A Perfect Day (Lane Smith)

*We received a copy of A Perfect Day from PanMacmillan Australia for review*

Two Sentence Synopsis:  a perfect day.jpg

As a collection of animals and one young boy go about an ordinary day, they all seem to find the one thing that makes them most happy.  Until, that is, a big hairy bear comes along to spoil the perfection.

Muster up the motivation because…

…this is one picture book that proves that perfection depends entirely on perspective.  The beautiful pastel palette of the illustrations reinforces the gentle unfolding of an ordinary day, made special by the simple things.  Of course, in the second half of the book, things become a lot less perfect – unless you’re a big burly bear looking for somewhere to snack, play and nap of course – and there’s a certain delight in seeing the bear making dirt angels in the flowerbed, splashing in the wading pool, flashing a corn-cob smile and generally enjoying himself in a bearish fashion.  The emphasis provided by the font as bear spends his leisure time inadvertently ruining everyone else’s also contributes to the humour and would be perfect for teaching younger independent readers how to take cues from the text when reading aloud.  The final illustration depicting the animals and little boy inside the house looking out, accompanied by the text, “It was a perfect day for bear,” opens up the text for conversation with little ones about how the other characters might feel.  The edition I have received shows a similar image to that of the last page as its cover and I think this image gives a better sense of the book’s content than the one above.  All up, this is a delightful reading experience that is visually appealing and the perfect choice for sharing a gentle giggle before bed.

Brand it with:

Bears in them there hills; Bear necessities; simple pleasures

Old Pig (Margaret Wild & Ron Brooks)

*We received a copy of Old Pig from Allen & Unwin Australia for review*

Two Sentence Synopsis:  

A grandmother and granddaughter pig share their days and nights in a comforting rhythm of chores, food and relaxation.  When grandmother pig begins slowing down, the two confront together the spectre of a final goodbye.
•••
Set tasks:
#1 Answer these questions about the picture book reviews:
(a) Which publisher supplied the review copy of A Perfect Day?
(b) What does the bear make in the flowerbed?
(c) Which publisher supplied the review copy of Old Pig?
#2 Write a continuation of the picture book reviews, picking up after their final sentence.
The material placed after this comes from an unrelated source.

Material:
•••
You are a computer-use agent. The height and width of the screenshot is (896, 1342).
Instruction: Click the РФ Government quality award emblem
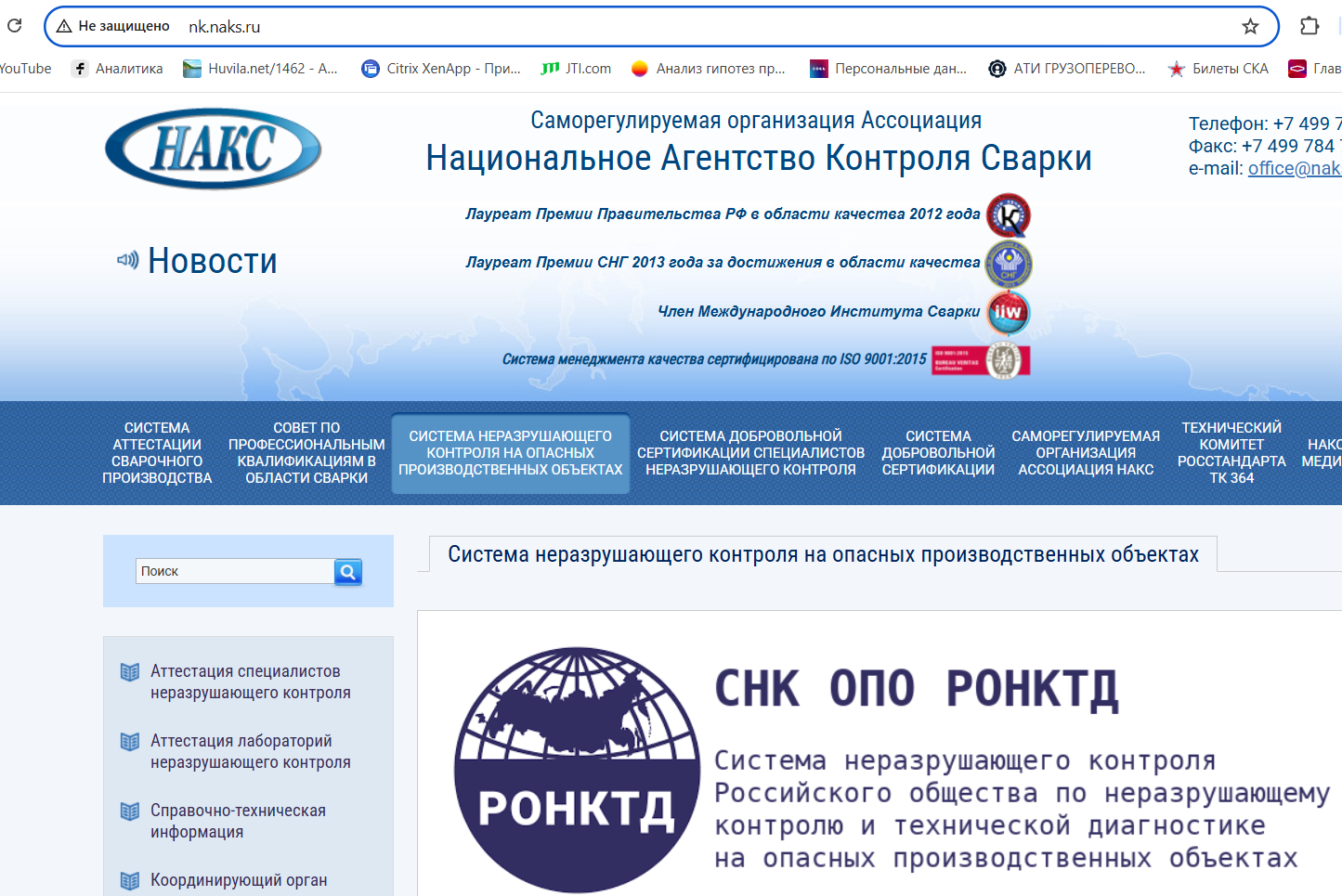coord(1008,215)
•••
Responses by task:
#1
(a) PanMacmillan Australia
(b) Dirt angels
(c) Allen & Unwin Australia

#2
Muster up the motivation because…

…this 20th anniversary edition classic children’s tale is almost achingly poignant in places and deftly broaches that hardest of topics, the death of a loved one.  As it becomes apparent that Grandmother Pig is facing her final days, the two pigs take solace in spending time together and appreciating the small, simple things in life and the rhythms of each day.  While death isn’t explicitly mentioned, it is obvious that the book is about leaving and leaving behind.  The final illustration, featuring granddaughter pig on her own is awash with hope, and allows the reader to leave the story on an uplifting note.  As much as this story would be a useful tool in gently opening up discussions with young readers about reality of death, it is also a celebration of a life well lived and the connections that we make with those dear to us.  If this book doesn’t tug at your heartstrings and make you appreciate the small moments of joy in the mundane, then you must have a colder, stonier heart than even I do.

Brand it with:

Grief, sensitively handled; quality of life; inter-generational connections

There’s a Tiger in the Garden (Lizzy Stewart)

*We received a copy of There’s a Tiger in the Garden from Allen & Unwin for review*

Two Sentence Synopsis:  theres-a-tiger-in-the-garden

In an attempt to cure her granddaughter’s boredom, a grandmother casually mentions that there is a tiger in her garden.  The resulting, fruitful search is enough to dent the certainty of even the most sceptical of child explorers!

Muster up the motivation because…

…this is the kind of book that will have you doing exercises to expand your imagination.  While the concept of children “discovering” untapped worlds in the garden isn’t new to picture books, the ambiguous ending of this story provides a fun twist.  As Nora and Jeff (her toy giraffe) take a turn about the garden, the illustrations become more and more detailed and jungle-like, blending a sense of magical realism with the richly coloured sense of adventure inherent in nature in all its glory.  The deep greens that permeate most of the illustrations are so lush and inviting that I just couldn’t help plunging on in to this story. Within Nora’s imagination, her grandma’s small garden morphs into the home of butterflies the size of birds, a grumpy polar bear fishing in the pond and some extremely robust (and hungry) plants.  Young readers will love trying to spot the tiger in the earlier pages of the book and there is plenty of visual humour for older ones to notice and enjoy also.  If you have a young explorer in your midst, they will revel in this tale that celebrates things that are more than they seem on the surface.

Brand it with:

Wild green yonder; imagine that; grandma’s secret garden

My Friend Tertius (Corinne Fenton & Owen Swan)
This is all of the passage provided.